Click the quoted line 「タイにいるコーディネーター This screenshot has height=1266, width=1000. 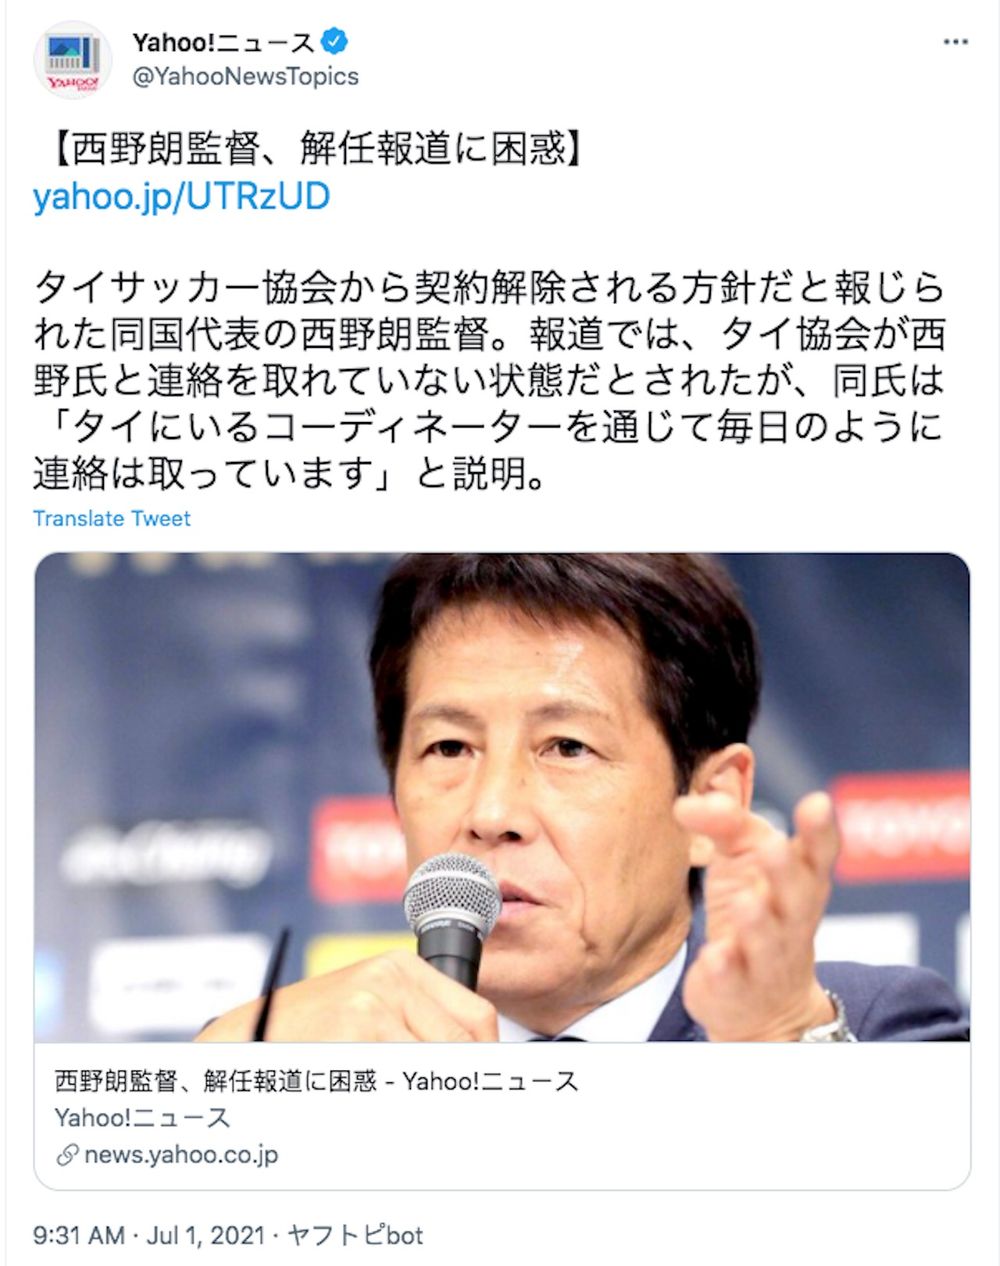click(489, 427)
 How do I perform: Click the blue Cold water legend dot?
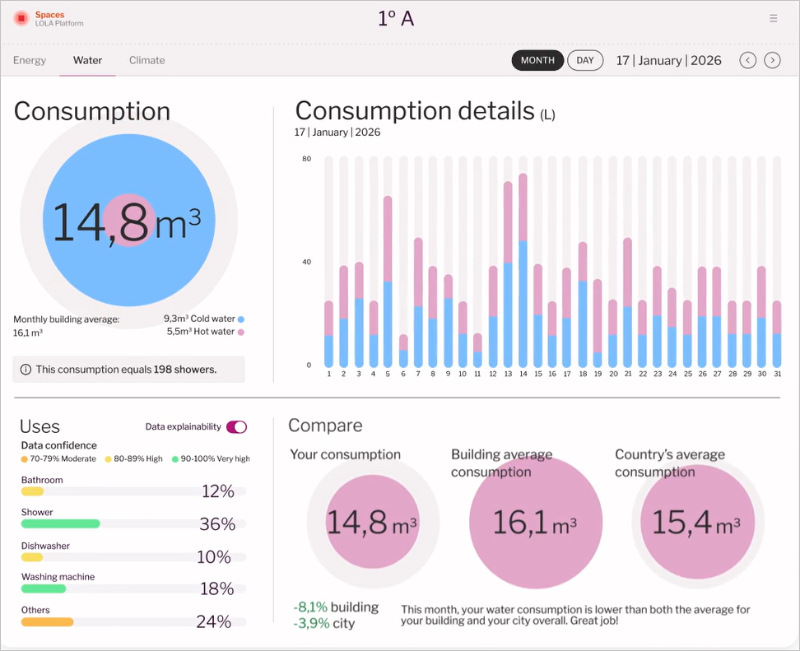click(241, 318)
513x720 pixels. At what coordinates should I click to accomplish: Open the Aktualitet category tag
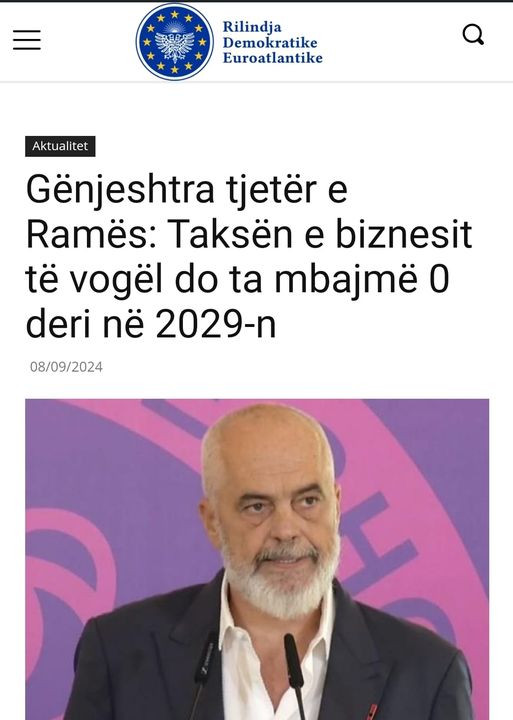(x=60, y=146)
------
Work task — Leaving out all pictures, repeat word for word the lines from the one containing "513x720 pixels. At" through the final line of the material above.

Response for this exercise —
513x720 pixels. At what coordinates should I click to accomplish: Open the Aktualitet category tag
(x=60, y=146)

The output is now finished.